Proposition de loi Rana Plaza

Le but de cette proposition de loi est de rendre les maisons mères responsables des pratiques de leurs sous traitants. C'est le problème qu'avait illustré le Rana Plaza. Les entreprises donneuses d'ordre, beaucoup de marques occidentales, ne pouvaient être jugées en rien responsables, car ce sont leurs sous-traitant Bangladais qui avaient failli à leur devoir de sécurité.

L'idée de la proposition de loi, "devoir de vigilance des sociétés mères et des entreprises donneuses d’ordre" est de les rendre responsable juridiquement.

Elle imposera aux entreprises françaises de plus de 5000 salariés, et aux entreprises qui opèrent en France de plus de 10 000 salariés, soit environ 150 entreprises au total selon les estimations, la mise en place d'un plan de vigilance pour prévenir les atteintes aux droits humains et les dommages environnementaux dans l’ensemble de leur chaîne de production.

  • cartographie des risques
  • procédure d'évaluation régulière des filiales, sous traitant et fournisseurs,
  • action adaptée pour réduire les risques
  • mécanisme d'alerte

Les éléments de ce plan de vigilance sont même énumérés dans la dernière version de la loi, ce qui évitera que les décrets d'application n'atténuent sa portée. Les ONG applaudissent des deux mains, et les cabinets d'avocats et de lobbying beaucoup moins, comme l'illustre cette note écrite par un cabinet d'avocat qui expliquait en juin dernier l'importance des décrets d'applications.

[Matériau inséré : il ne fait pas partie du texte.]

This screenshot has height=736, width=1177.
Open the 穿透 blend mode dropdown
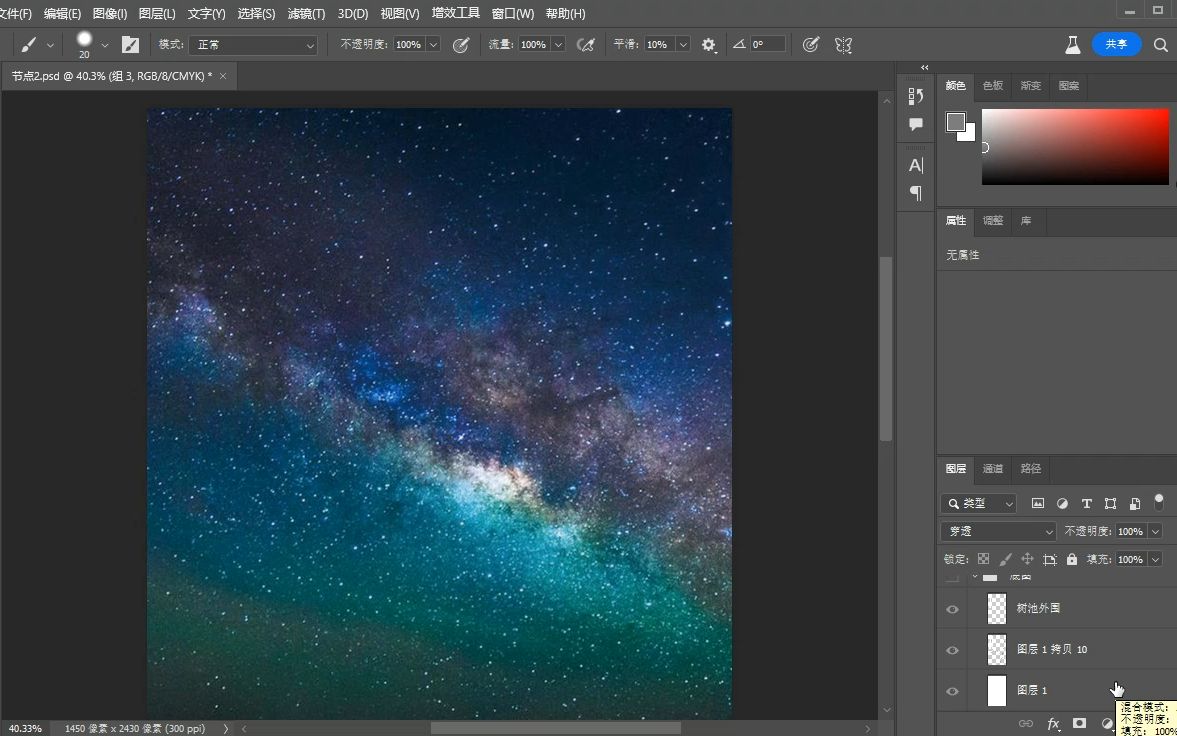(997, 531)
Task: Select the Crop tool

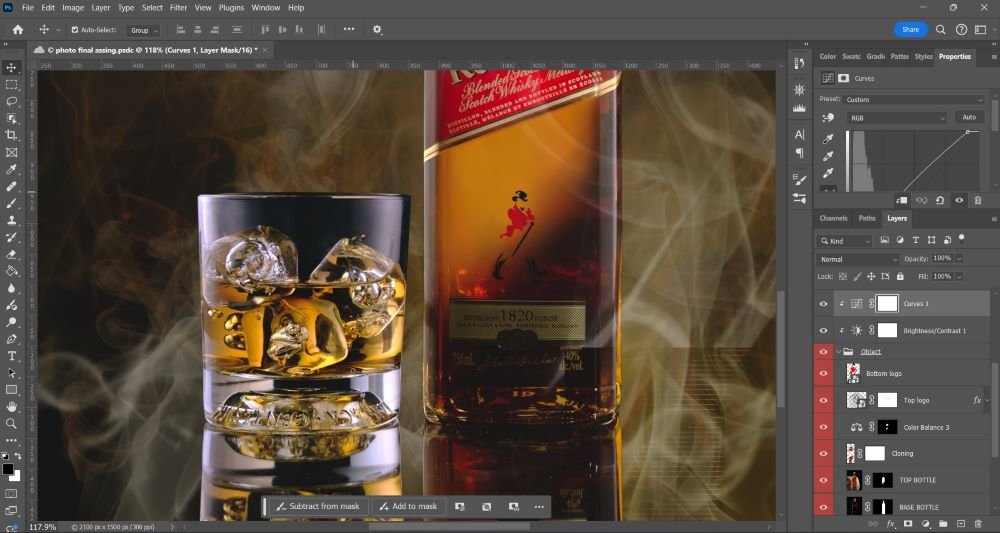Action: 12,135
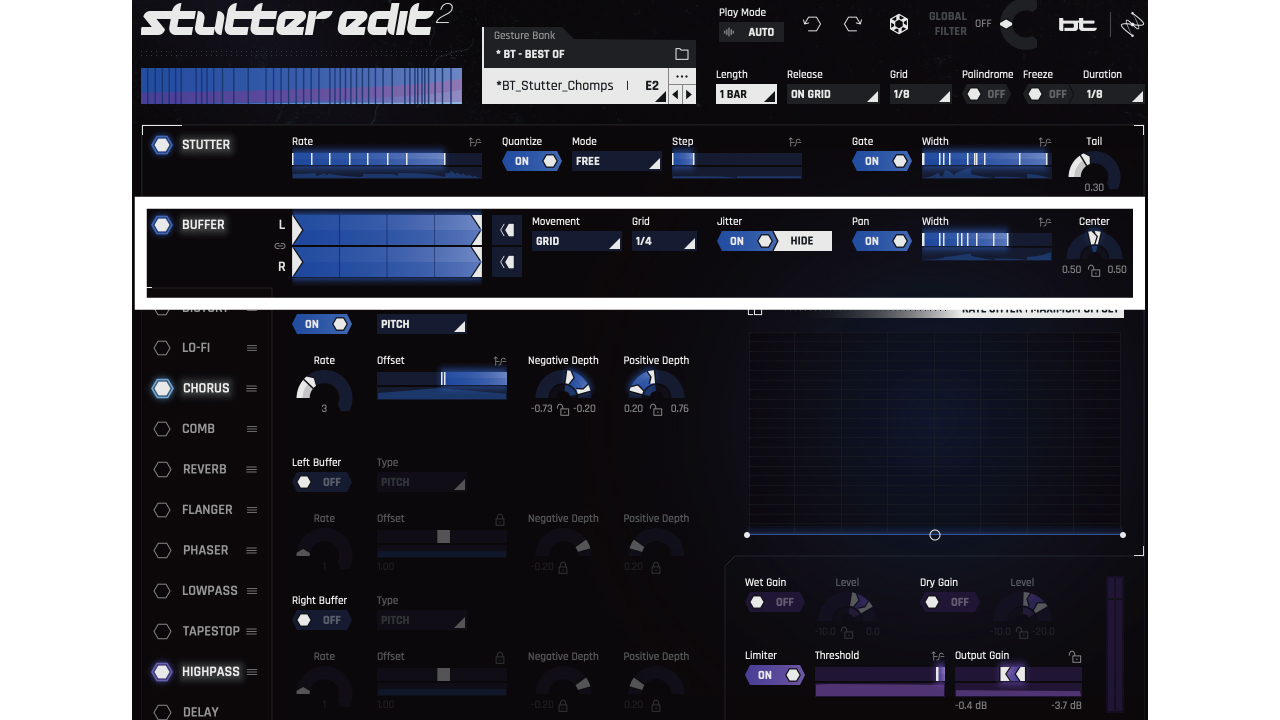Screen dimensions: 1280x720
Task: Select the Buffer module hexagon icon
Action: [x=162, y=225]

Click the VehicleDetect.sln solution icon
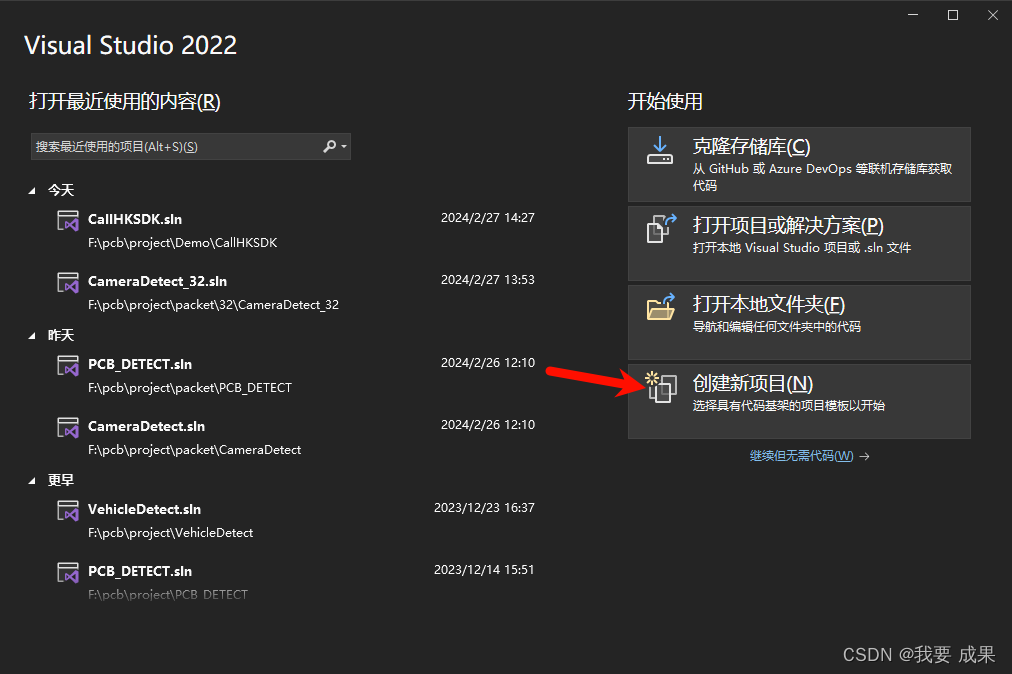click(68, 511)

Les termes de la proposition de loi sont assez génériques et le contenu du plan reste flou. Le décret d’application sera fondamental, en ce qu’il précisera les modalités de présentation et d’application du plan, les notions employées ainsi que les conditions du suivi de sa mise en oeuvre effective. Les formulations retenues dans le décret vont conditionner l’applicabilité du texte et les contraintes pesant sur les entreprises. S’il met en place des conditions très spécifiques, il pourra réduire significativement son incidence pour les entreprises visées.

Rien à voir avec la RSE

Les rapports sur la responsabilité sociale et environnementale des entreprises, que l'on nomme RSE et qui sont annexés aux rapports annuels, n'engagent pas à grand chose pour le moment. On reste dans le règne de la soft law, l'auto régulation, les défaillances ne sont pas sanctionnées.

Avec cette proposition de loi, l'obligation de vigilance est assortie d'une amende si elle n'est pas respectée. Les victimes ou toute personne ayant un intérêt à agir pourront saisir un juge.

C'est une vraie avancée, même si c'est loin d'être parfait. Selon les représentants patronaux, la France se tire une balle dans le pied avec ce genre de mesure.

Faire valoir les droits humains et environnementaux est une atteinte à la compétitivité de la France, c'est sûr.

Mais les entreprises françaises ne sont pas les seules concernées, toute entreprise étrangère de plus de 10 000 salariés opérant sur le sol français sera soumise à la même obligation de vigilance. H&M va-t-il fermer tous ses magasins en France à cause de cette mesure? Sans doute pas, mais c'est vrai qu'une coordination mondiale est indispensable sur le sujet.

Depuis le drame du Rana Plazza, il y a maintenant une attention plus forte sur ce sujet. Le CCFD a publié ici une infographie qui permet de voir comment le sujet progresse dans l'Union Européenne.

L'ONU élabore aussi en ce moment une résolution portée par l'Afrique du Sud et l'Equateur, qui a pour but de rendre les entreprises " accountable", en élaborant un instrument international juridiquement contraignant sur les sociétés transnationales et autres entreprises et les droits de l’homme.

Ici en France lors du débat qui aura lieu cet après midi à l'Assemblée Nationale, le gouvernement présentera sans doute la France comme le petit cheval blanc de la chanson de Brassens: les autres pays du monde "tous derrière tous derrière", et la France devant.

Sauf que sauf que, lors du vote de cette résolution à l'ONU, la France a voté contre tout comme l'Allemagne, l'Autriche, l'Estonie, les États-Unis d’Amérique, l'ex-République yougoslave de Macédoine, l'Irlande, l'Italie, le Japon, le Monténégro, la République de Corée, la République tchèque, la Roumanie, le Royaume-Uni de Grande-Bretagne et d’Irlande du Nord.